An exact copy of the records is required, minus the pictures they hold.
Start of Block
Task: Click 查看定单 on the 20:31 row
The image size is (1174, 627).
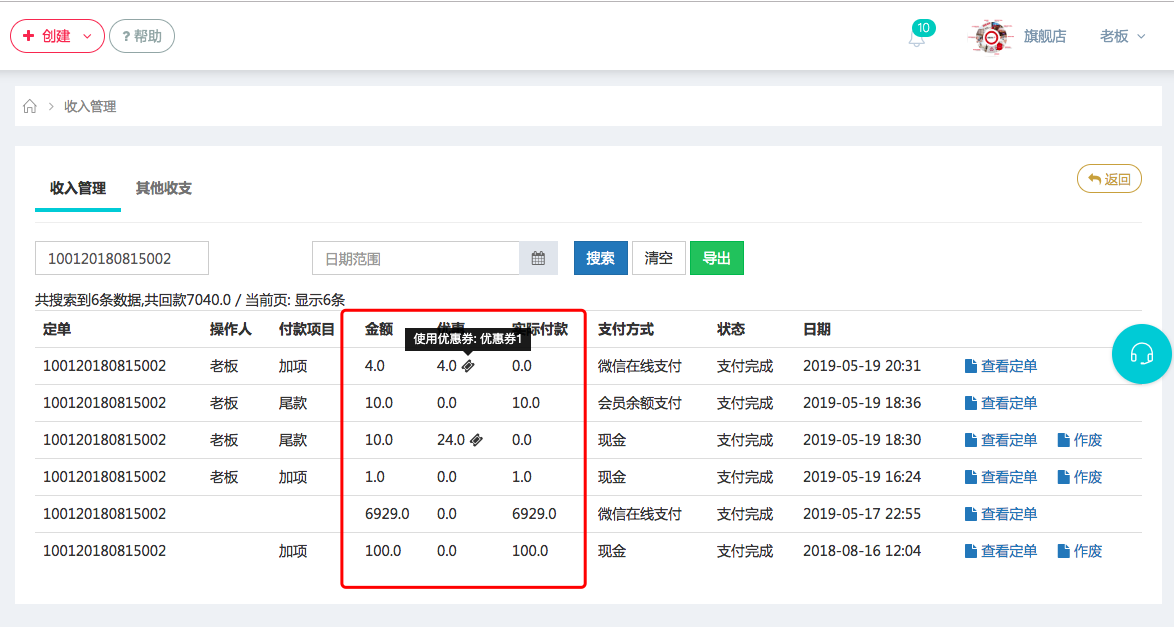Action: click(1000, 366)
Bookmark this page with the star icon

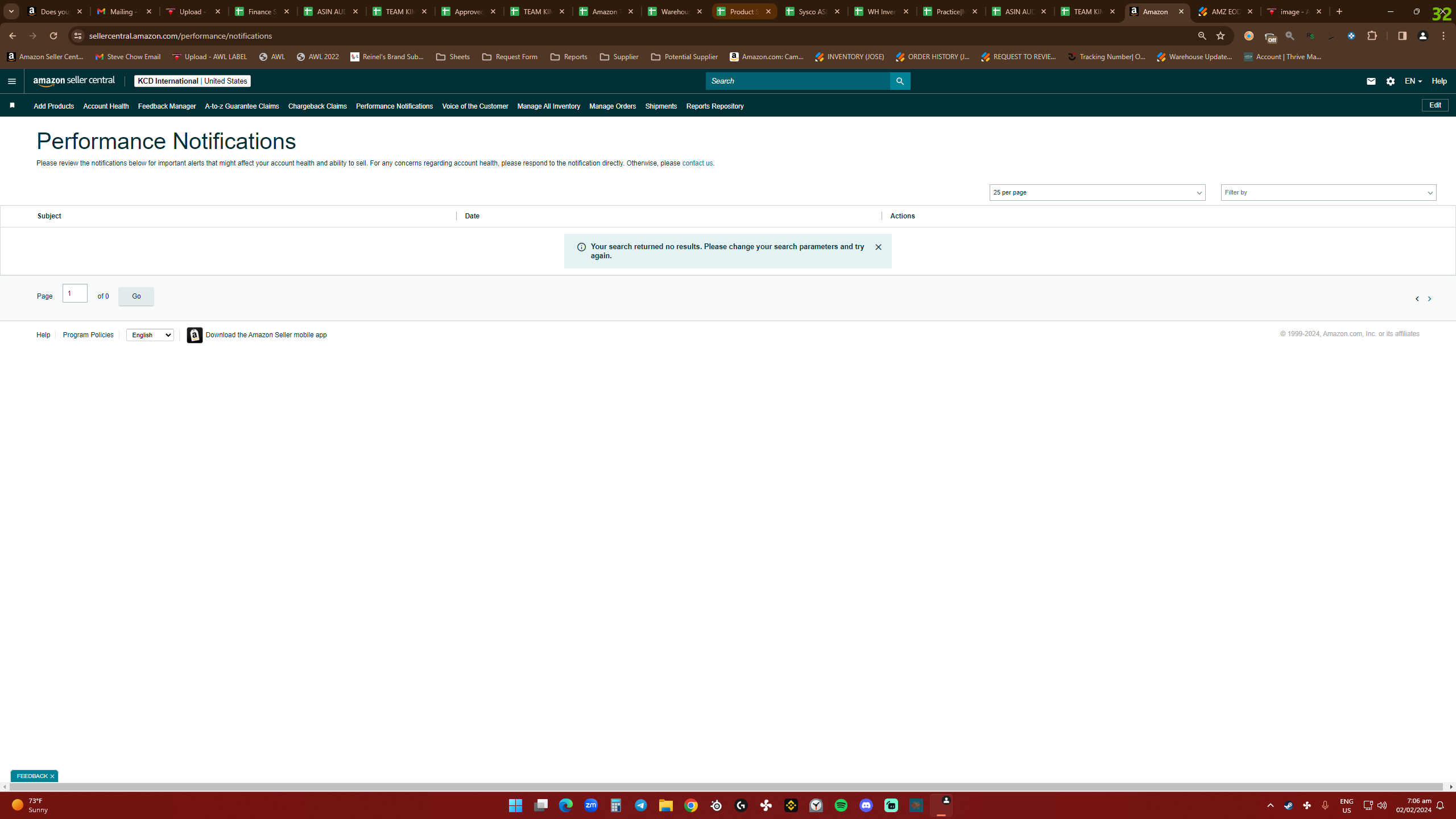[1220, 36]
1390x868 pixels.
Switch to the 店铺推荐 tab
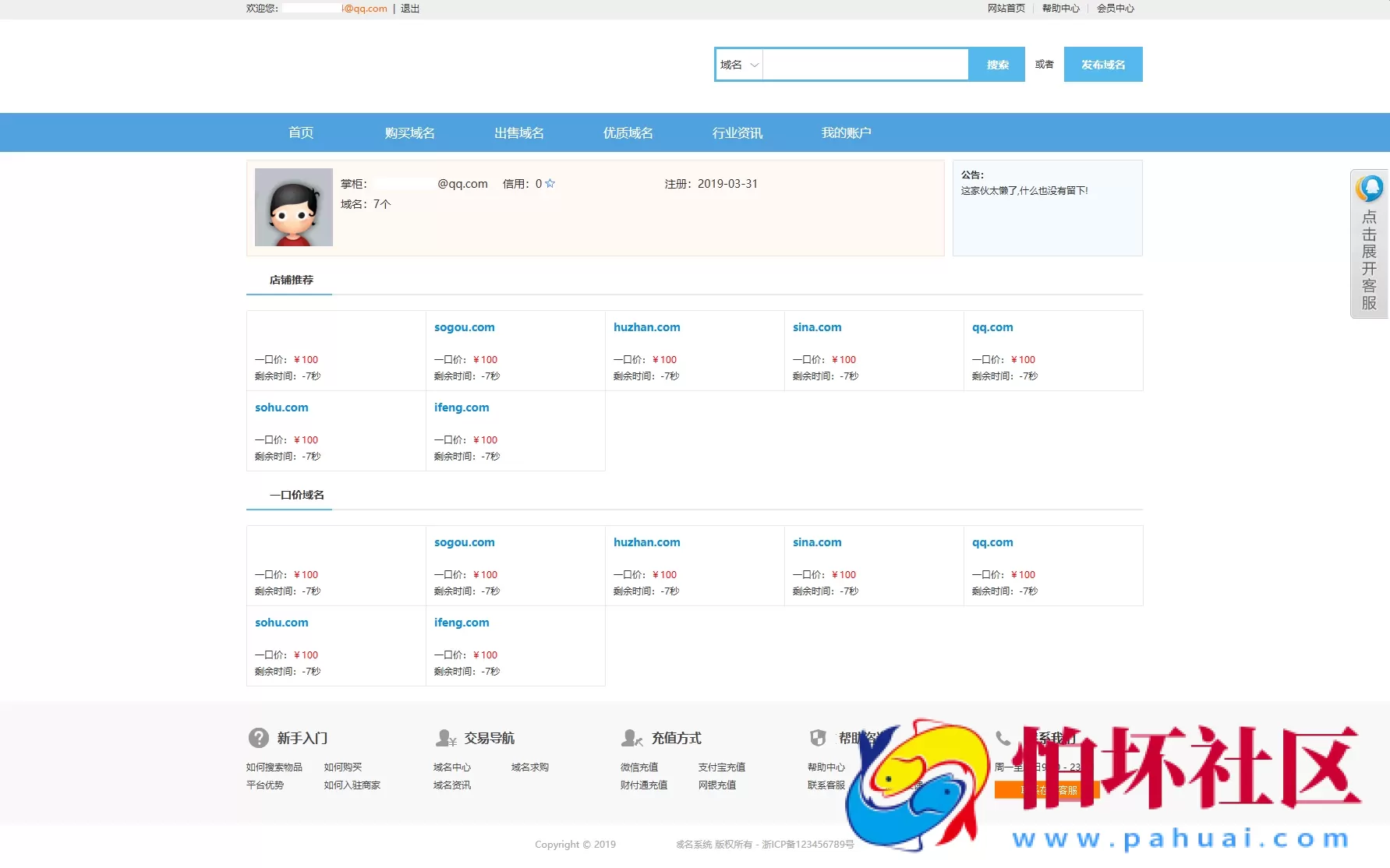click(x=291, y=280)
End of Block
= Response box =
Task: Click 查看定单 on the 20:31 row
The image size is (1174, 627).
Action: click(1000, 366)
Bookmark this page with the star icon

[1220, 36]
1390x868 pixels.
Switch to the 店铺推荐 tab
click(x=291, y=280)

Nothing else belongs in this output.